§ **RECORDED DATA**
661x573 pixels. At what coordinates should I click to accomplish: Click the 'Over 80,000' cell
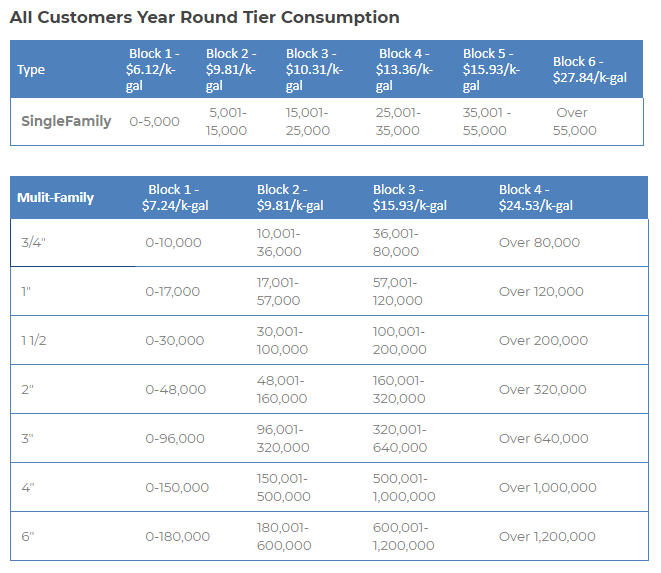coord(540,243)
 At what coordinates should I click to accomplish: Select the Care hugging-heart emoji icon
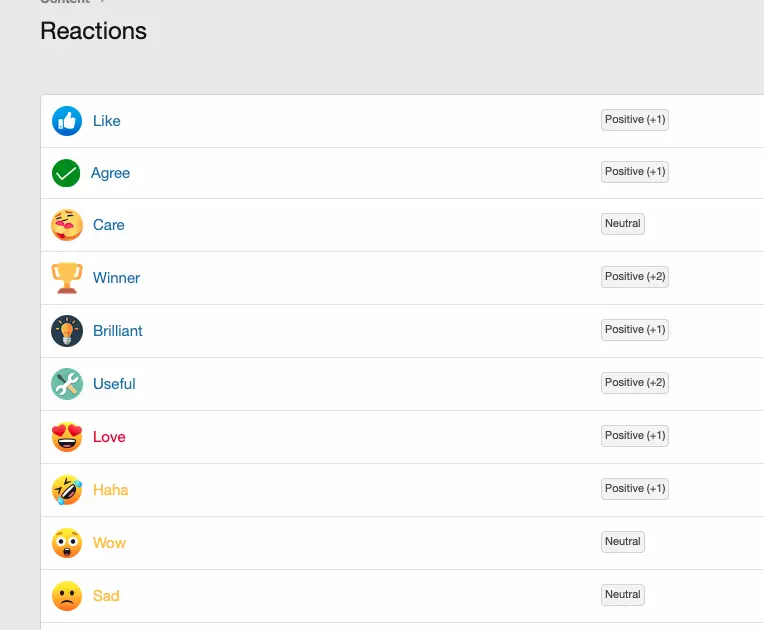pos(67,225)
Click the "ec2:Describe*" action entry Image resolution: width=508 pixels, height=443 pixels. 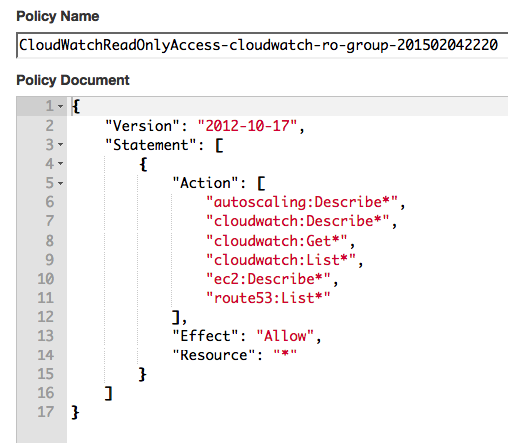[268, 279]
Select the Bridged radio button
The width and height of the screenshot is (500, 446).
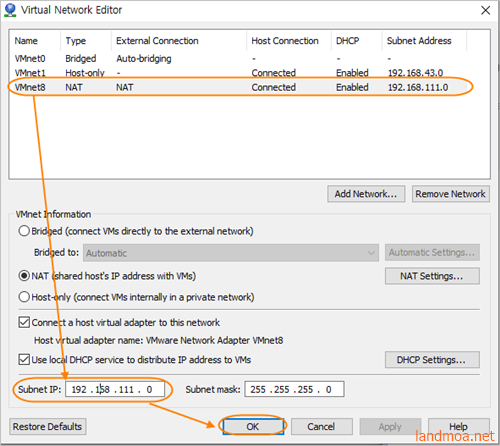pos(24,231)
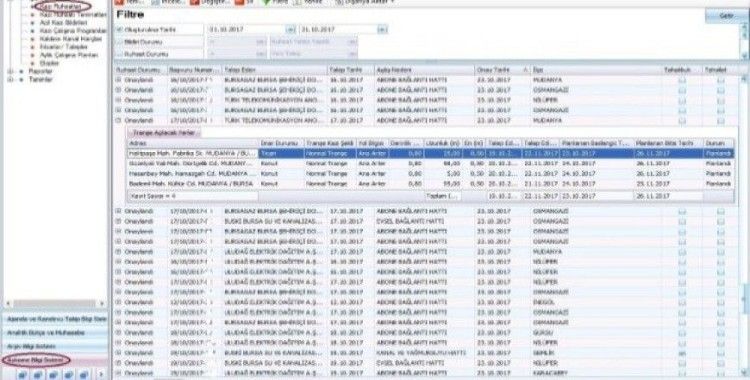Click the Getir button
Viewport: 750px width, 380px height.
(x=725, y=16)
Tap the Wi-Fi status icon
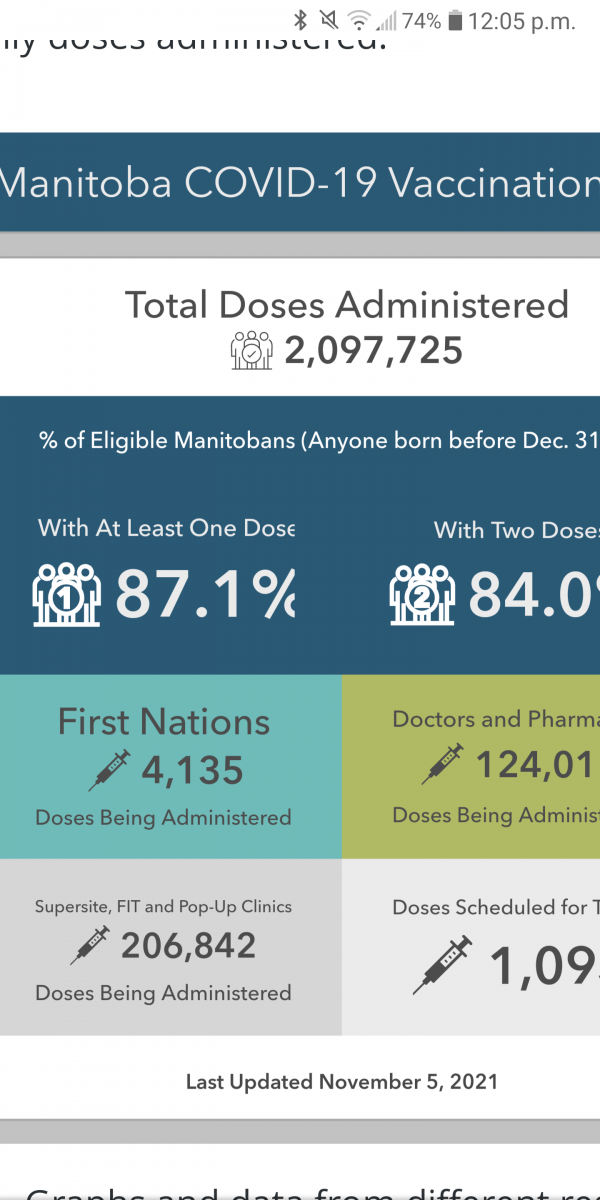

§ **ACTIVITY**
Output only these lines, word for word: the line containing "Select the Bridged radio button" and every line after it through the last line of the data. Omit the pictures.

§ **EXERCISE RESPONSE**
Select the Bridged radio button
The width and height of the screenshot is (500, 446).
pos(24,231)
Click the Getir button
Viewport: 750px width, 380px height.
(x=725, y=16)
Tap the Wi-Fi status icon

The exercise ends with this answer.